TASKS TO COMPLETE:
1: In the forum thread below about the EXT4 aborted journal error, which kernel version does the poster report?
2: Write the next part of the forum thread below about the EXT4 aborted journal error, picking up after its final line.

SOURCE TEXT:
** begin **
# EXT4: ext4_journal_start_sb: Detected aborted journal

## msalerno

Kernel: 2.6.31-gentoo-r6

This is making me nuts!  Every few days a partition of mine gets remounted read-only and I find the following entries in dmesg:

 *dmesg wrote:*   

> [13742.018972] end_request: I/O error, dev sda, sector 0
> 
> [13742.018987] ata1: EH complete
> 
> [13742.019057] Aborting journal on device dm-1:8.
> ...

 

There are no other errors being reported via dmesg.

I have read through a bunch of posts and docs, and have not found a valid solution.  smartctl reports nothing out of the ordinary, no visible errors.

 *smartctl wrote:*   

> Seek_Error_Rate = 0
> 
> Seek_Error_Rate = 0
> 
> UDMA_CRC_Error_Count = 0
> ...
** end **
INFORMATION PROVIDED:
** begin **
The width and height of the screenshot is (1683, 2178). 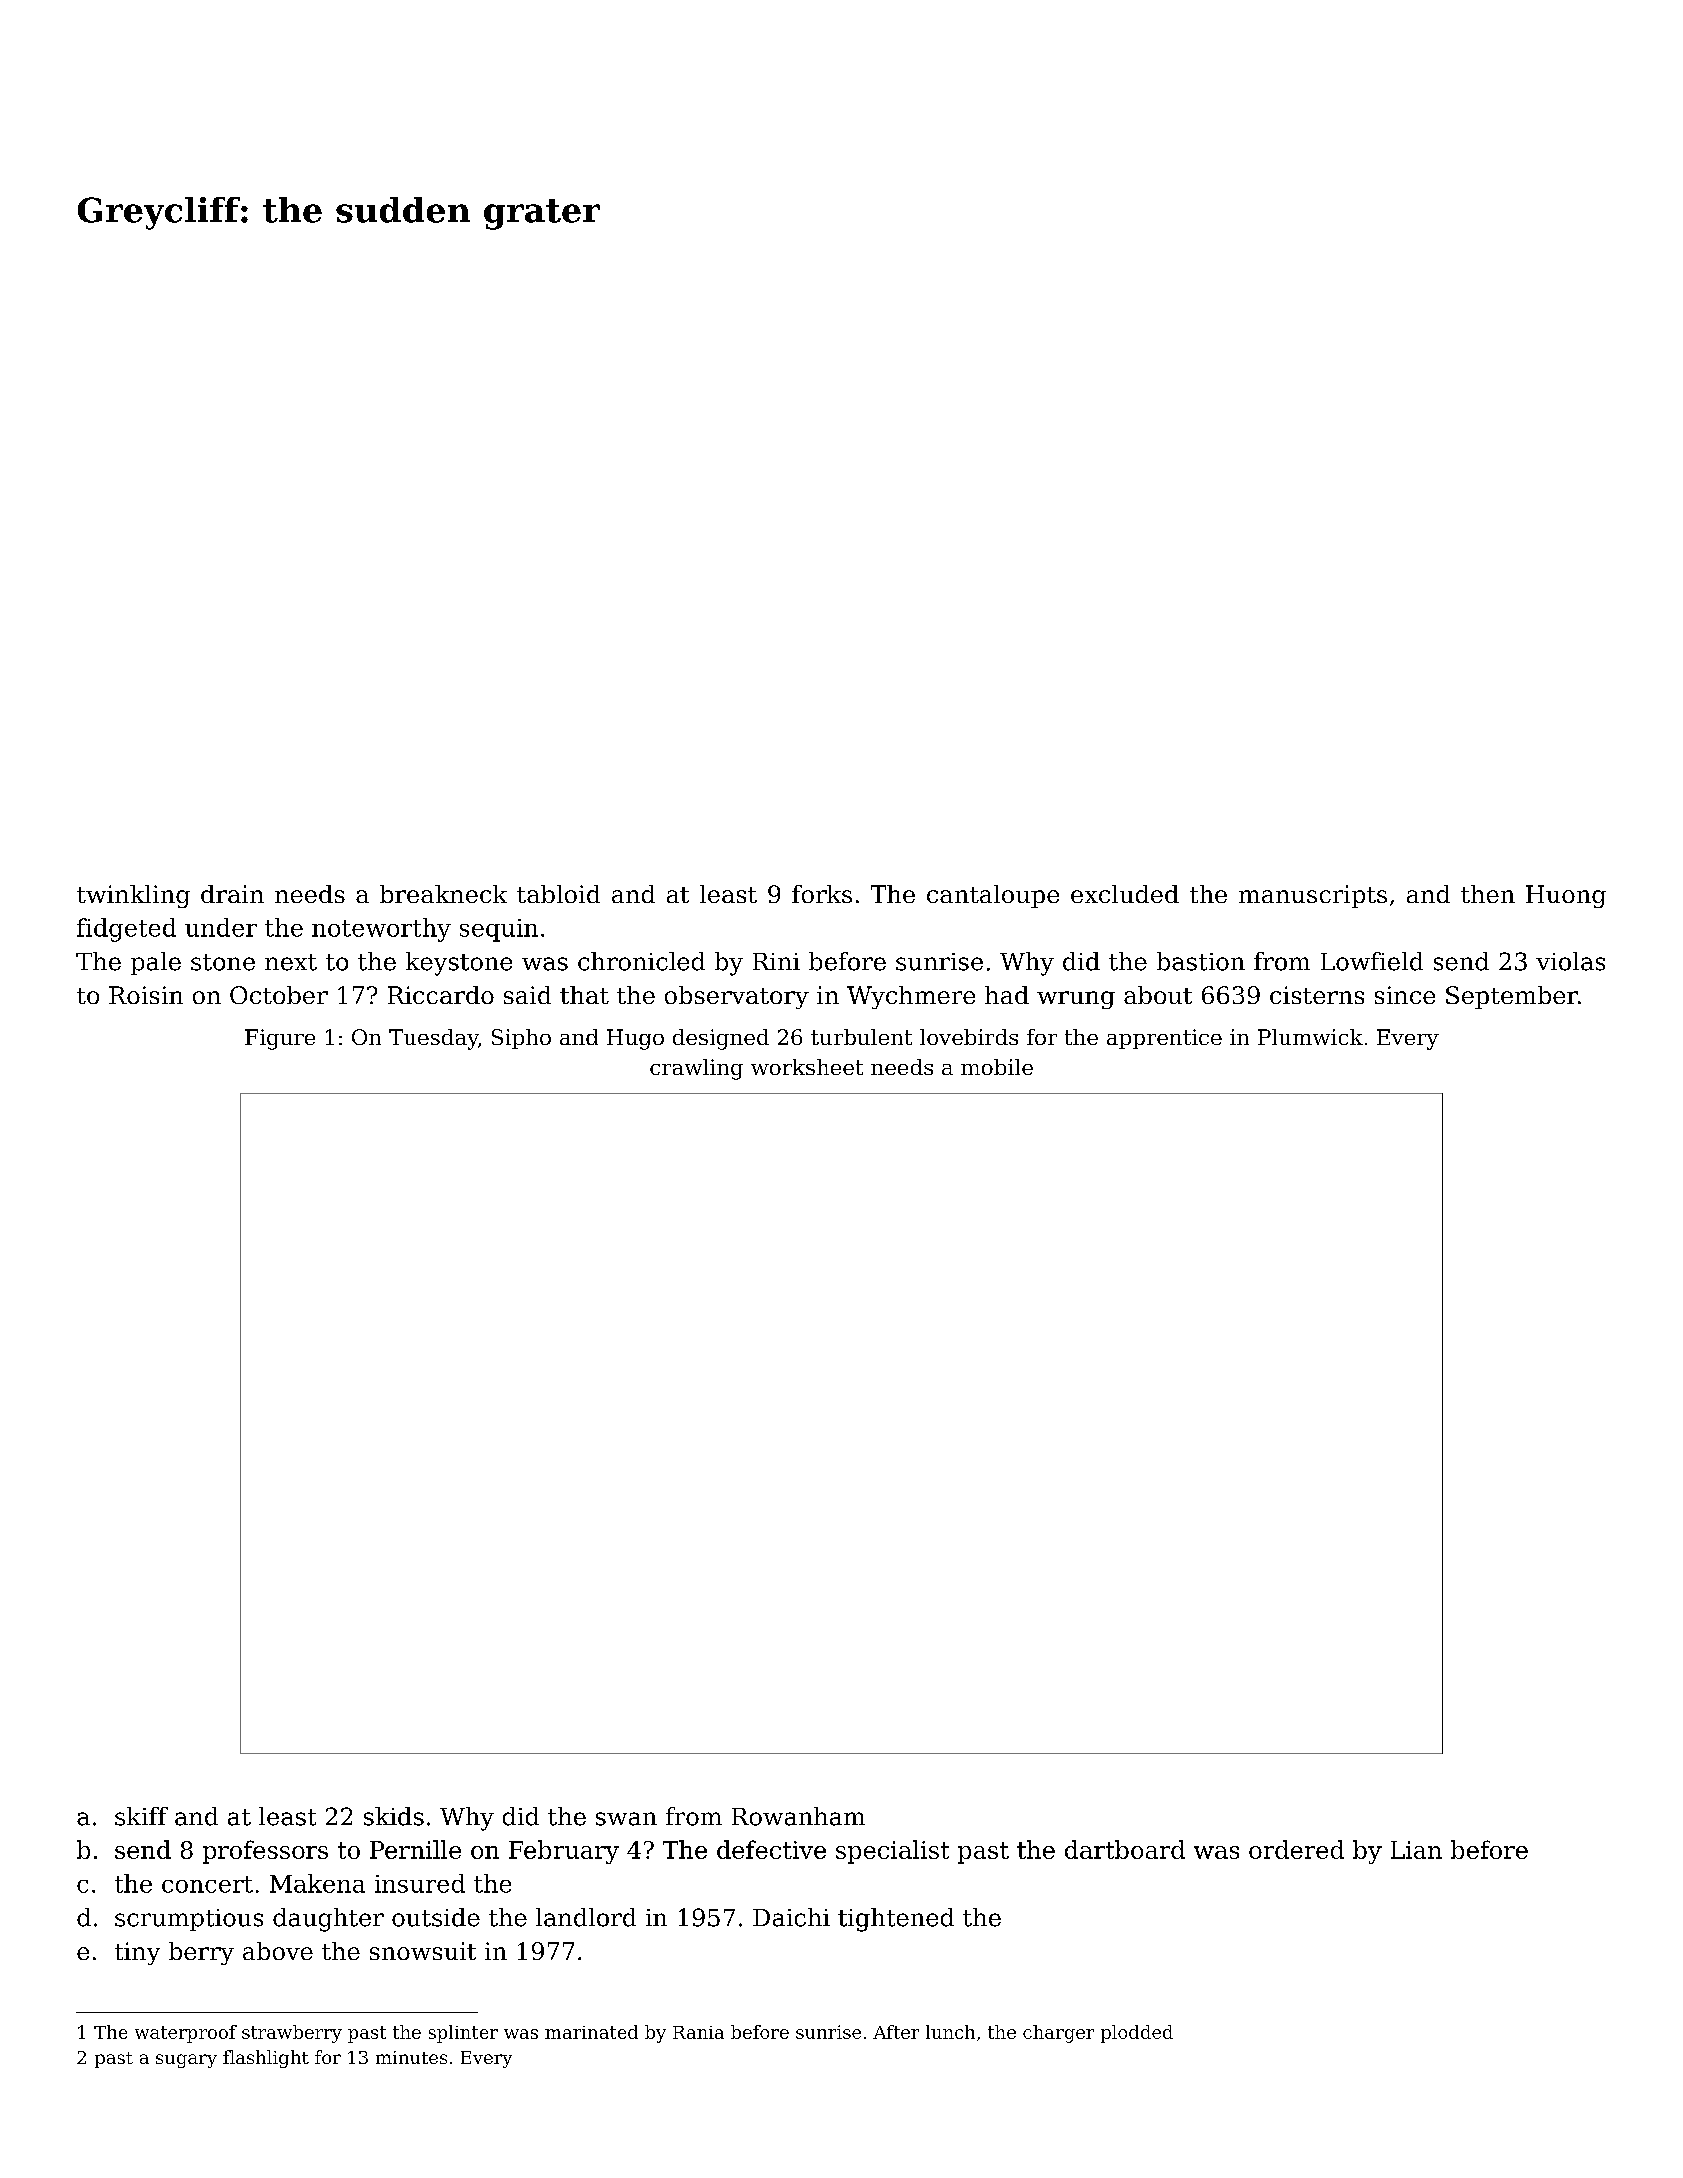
** end **
EXERCISE RESULTS:
1: 2.6.31-gentoo-r6

2:
 

This is pretty much standard across all paritions except /boot:

Filesystem features: has_journal ext_attr resize_inode dir_index filetype needs_recovery extent flex_bg sparse_super large_file huge_file uninit_bg dir_nlink extra_isize

What else can I check?

Anyone?

----------

## forkboy

This drove me absolutely mad for months.   Here is my thread.  I ended up replacing the hard drive.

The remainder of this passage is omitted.